Le 23 mai, environ 150 manifestants « autonomes » avaient défilé à Lille et Lambersart.
Une vidéo a été diffusée sur internet par la Maison flamande de Lambersart. Dedans figuraient des informations confidentielles sur les 26 interpellés du 23 mai lors d’une manif d’« autonomes ». Comment ces données ont-elles été obtenues ? Une plainte a été déposée.
L’affaire soulève des questions. Avec une chronologie et des éléments troublants. Petit rappel. Le 23 mai, une manifestation anarchiste-autonome contre la « répression d’État » se déroule à Lille. Elle se termine devant la Maison flamande de Lambersart. Un lieu, fondé par Jeunesse identitaire et Terre celtique, qui fait polémique depuis son ouverture en 2008 à propos de liens supposés avec des groupes d’extrême droite. Son portail est dégradé. Vingt-six manifestants sont placés en garde à vue. Seuls quelques-uns sont poursuivis.
Les bisbilles, elles, ont continué entre extrêmes de gauche et de droite. Comme le 3 juin, lors d’une soirée à la fac de Lille II. Selon trois membres du milieu autonome, une vive discussion s’est engagée avec un individu, qui aurait affirmé « avoir en sa possession les noms et adresses des personnes interpellées le 23 mai » et proféré « des menaces de mort ». Il aurait aussi indiqué « prendre fréquemment des verres avec des policiers ». Et aurait fait « le salut nazi », qualifiant les anarchistes de « Bisounours ».
Le 9 juin, sur YouTube, une vidéo est diffusée par la Maison flamande. Un montage de photos montre notamment des images des incidents du 23 mai. Beaucoup plus surprenant, des remerciements finaux ironiques sont adressés aux 26 interpellés, dont des coordonnées défilent à l’écran : prénom, première lettre du nom et ville de chacun ! Parmi ces communes, le petit village italien, « inconnu des autres manifestants », donné aux policiers par une jeune femme originaire d’Italie mais vivant en Belgique. Le tout, sur fond musical des Bisounours. Comment ces données confidentielles ont-elles été obtenues ? Y a-t-il eu des fuites ? Un dépôt de plainte de la Maison flamande a-t-elle permis un accès au(x) dossier(s) ? : « Ce qui est grave, c’est que des groupes privés fascistes arrivent à se procurer des informations personnelles aussi précises que seule la police (ou la justice) peut détenir. Nous aimerions savoir qui les a divulguées », explique Sébastien (prénom modifié) , militant d’extrême gauche. De plus, ont-elles servi à l’agression d’une « autonome » ? (lire ci-contre). Selon Sébastien, l’ensemble de ces faits depuis le 23 mai sont « liés ».

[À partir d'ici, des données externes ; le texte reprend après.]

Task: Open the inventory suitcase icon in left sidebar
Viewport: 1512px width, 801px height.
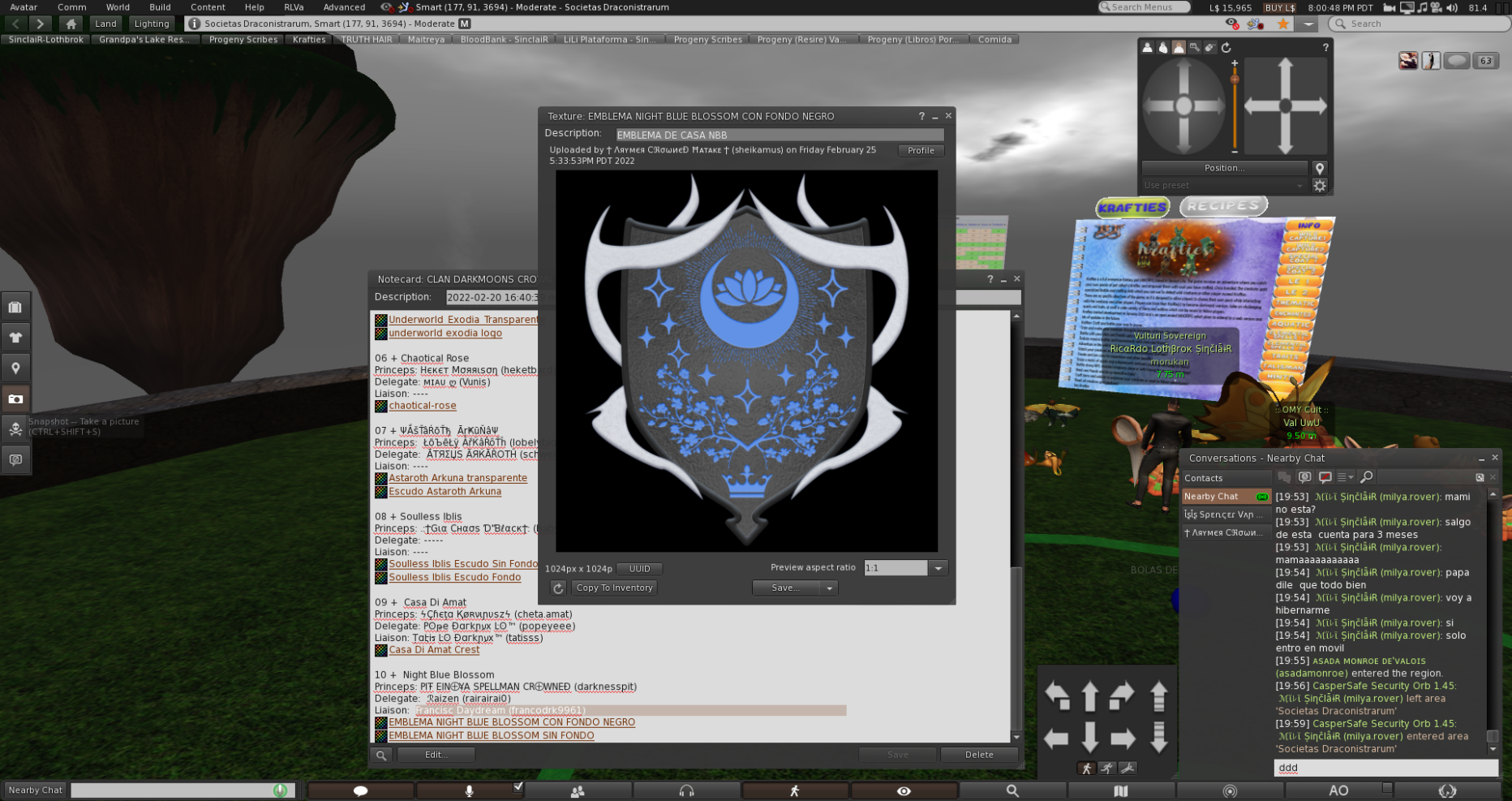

Une plainte contre X a été envoyée vendredi au procureur et au préfet pour « avoir divulgué ou s’être procuré illégalement des informations personnelles ». Les sept plaignants ont joint la vidéo incriminée, retirée au bout de quelques jours du site mais téléchargée, et des témoignages. Pas de preuves, mais des interrogations auxquelles la justice apportera peut-être une réponse. •
La Maison flamande n’a pas voulu réagir. Le parquet était hier injoignable.